» MATERIAL SUPPLIED:
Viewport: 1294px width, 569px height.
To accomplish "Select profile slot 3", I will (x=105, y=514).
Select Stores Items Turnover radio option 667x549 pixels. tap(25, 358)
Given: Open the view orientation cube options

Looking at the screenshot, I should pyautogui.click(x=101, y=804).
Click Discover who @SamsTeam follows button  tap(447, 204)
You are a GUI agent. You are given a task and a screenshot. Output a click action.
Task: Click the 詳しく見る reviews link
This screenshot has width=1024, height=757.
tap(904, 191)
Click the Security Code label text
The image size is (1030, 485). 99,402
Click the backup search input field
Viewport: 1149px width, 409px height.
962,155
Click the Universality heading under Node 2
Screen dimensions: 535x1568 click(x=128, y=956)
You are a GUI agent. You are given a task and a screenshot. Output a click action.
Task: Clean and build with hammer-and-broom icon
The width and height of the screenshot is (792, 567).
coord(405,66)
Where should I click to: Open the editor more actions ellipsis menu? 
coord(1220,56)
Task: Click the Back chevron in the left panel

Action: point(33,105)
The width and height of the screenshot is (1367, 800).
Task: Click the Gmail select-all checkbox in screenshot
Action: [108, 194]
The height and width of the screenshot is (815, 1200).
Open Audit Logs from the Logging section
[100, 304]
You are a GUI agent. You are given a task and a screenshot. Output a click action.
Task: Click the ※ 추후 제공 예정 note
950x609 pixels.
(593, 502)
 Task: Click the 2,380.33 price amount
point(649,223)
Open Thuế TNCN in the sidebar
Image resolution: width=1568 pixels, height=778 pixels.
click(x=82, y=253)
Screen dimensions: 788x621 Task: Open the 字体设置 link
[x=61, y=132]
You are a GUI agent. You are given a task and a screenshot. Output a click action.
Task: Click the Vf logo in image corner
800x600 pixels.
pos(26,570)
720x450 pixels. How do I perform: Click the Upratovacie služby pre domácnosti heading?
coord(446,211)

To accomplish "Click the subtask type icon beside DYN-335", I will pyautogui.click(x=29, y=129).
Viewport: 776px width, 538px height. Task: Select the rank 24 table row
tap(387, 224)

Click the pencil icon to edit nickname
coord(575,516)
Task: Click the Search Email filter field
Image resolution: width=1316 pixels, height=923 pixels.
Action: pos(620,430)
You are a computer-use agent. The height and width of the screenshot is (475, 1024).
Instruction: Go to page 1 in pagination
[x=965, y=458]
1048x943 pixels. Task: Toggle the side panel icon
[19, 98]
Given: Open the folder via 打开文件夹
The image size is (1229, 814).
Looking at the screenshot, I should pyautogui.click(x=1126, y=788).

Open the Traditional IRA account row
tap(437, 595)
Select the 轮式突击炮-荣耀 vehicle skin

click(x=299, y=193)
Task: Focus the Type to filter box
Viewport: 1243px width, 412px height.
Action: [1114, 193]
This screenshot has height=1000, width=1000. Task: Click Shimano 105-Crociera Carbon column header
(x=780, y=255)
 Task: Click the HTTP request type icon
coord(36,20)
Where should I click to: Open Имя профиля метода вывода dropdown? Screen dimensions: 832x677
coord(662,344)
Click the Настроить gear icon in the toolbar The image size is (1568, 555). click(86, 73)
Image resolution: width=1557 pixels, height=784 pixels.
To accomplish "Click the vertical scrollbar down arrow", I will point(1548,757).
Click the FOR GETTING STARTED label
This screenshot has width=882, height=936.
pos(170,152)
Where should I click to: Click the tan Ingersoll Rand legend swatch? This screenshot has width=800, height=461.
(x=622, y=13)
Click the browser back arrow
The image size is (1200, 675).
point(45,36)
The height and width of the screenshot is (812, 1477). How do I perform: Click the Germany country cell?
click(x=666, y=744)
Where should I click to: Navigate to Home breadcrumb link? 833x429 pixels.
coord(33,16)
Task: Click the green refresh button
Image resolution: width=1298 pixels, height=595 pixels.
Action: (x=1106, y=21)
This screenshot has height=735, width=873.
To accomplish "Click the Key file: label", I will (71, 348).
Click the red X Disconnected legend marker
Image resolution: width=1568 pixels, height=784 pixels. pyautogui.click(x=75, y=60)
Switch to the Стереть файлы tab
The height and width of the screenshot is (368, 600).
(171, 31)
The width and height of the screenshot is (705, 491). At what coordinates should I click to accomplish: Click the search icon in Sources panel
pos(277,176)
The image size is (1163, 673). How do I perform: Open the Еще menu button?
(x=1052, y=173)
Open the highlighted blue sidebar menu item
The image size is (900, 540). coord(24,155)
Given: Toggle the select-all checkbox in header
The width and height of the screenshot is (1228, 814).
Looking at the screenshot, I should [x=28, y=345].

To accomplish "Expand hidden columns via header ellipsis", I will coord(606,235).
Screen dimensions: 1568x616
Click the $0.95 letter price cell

» EXERCISE GOAL:
Among the records above, only the lines between the line holding "Open the highlighted blue sidebar menu item" and the line holding "Screen dimensions: 1568x616", inclusive, are to be output, exactly as written.

» FINAL ANSWER:
Open the highlighted blue sidebar menu item
The image size is (900, 540). coord(24,155)
Given: Toggle the select-all checkbox in header
The width and height of the screenshot is (1228, 814).
Looking at the screenshot, I should [x=28, y=345].

To accomplish "Expand hidden columns via header ellipsis", I will coord(606,235).
Screen dimensions: 1568x616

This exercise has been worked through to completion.